ModelDB is the first model management system out there and is currently being tested at a handful of companies. We've gotten really positive feedback so far and the system will be open sourced (MIT license) in early February. We are expecting to get a large number of users after release and there are several directions the project could go, depending on the team.
This project would be a great opportunity to: (i) build infrastructure that will be used across a lot of companies, (ii) learn about machine learning, (iii) work with users from different domains (e.g. banks, startups, social media companies) to build out impactful features, (iv) opportunity to join and shape a nascent open-source community.
Some potential projects: (i) building a ModelDB client for a new language or environment (e.g. R, lua, tensorflow), (ii) adding advanced features to ModelDB depending on feature requests and new requirements (e.g. in java, scala, python), (iii) adding visualization capabilities to the frontend to support more flexible querying of data, (iv) supporting online model updates.

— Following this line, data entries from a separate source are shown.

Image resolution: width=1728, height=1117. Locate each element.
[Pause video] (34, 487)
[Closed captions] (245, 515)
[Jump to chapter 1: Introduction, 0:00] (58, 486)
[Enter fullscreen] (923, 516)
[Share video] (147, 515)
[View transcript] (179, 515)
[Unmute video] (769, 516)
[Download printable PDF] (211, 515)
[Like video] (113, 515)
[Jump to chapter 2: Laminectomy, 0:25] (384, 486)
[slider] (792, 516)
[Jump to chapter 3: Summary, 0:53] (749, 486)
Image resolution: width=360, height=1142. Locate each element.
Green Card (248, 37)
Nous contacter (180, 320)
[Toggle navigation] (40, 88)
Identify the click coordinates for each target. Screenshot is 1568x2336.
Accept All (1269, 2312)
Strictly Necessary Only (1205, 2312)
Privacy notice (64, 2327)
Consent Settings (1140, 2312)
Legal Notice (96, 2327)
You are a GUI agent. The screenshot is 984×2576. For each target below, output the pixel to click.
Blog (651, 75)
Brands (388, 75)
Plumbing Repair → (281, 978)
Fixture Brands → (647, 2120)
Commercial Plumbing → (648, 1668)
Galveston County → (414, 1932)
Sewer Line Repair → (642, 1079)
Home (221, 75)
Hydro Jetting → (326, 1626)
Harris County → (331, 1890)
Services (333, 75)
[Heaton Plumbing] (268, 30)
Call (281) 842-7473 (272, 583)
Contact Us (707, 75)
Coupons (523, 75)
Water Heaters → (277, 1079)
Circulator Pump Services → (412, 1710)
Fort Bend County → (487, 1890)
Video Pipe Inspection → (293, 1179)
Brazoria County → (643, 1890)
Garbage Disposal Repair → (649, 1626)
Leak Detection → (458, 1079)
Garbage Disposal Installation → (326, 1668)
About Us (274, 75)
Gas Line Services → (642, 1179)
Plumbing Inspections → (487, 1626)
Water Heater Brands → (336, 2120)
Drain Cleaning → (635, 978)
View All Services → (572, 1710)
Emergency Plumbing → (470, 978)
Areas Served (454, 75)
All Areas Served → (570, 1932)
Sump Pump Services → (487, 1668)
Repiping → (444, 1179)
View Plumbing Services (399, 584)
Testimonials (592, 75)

Who should consider the project? You've done software development projects in the past (backend or frontend, equivalent of 6.170, 6.814, 6.824). You are interested in improve your skills by working on a real-world system. You are excited to learn about machine learning and build systems to support it. You are willing to help shape a small open-source community.
URL: https://mitdbg.github.io/modeldb/
Notes: ModelDB is currently being tested by a handful of companies and we've great feedback from them. There are 20+ other companies who have also expressed interest in using ModelDB. We will be open sourcing (MIT license) the current version of ModelDB at the Spark Summit next week. We expect a lot of developers to try out ModelDB and also to request tons of features. We are looking for students to continue work on ModelDB (two of the key contributors are graduating at the end of IAP) along with the two remaining team members (Manasi included). There are a lot of interesting directions for the project, some listed in the description. We are looking for students who have done software engineering projects before (particularly with java/scala/python for the backend and web projects for the frontend). There is also room to work in R in order to develop a brand-new R client, potentially in collaboration with one of the larger companies.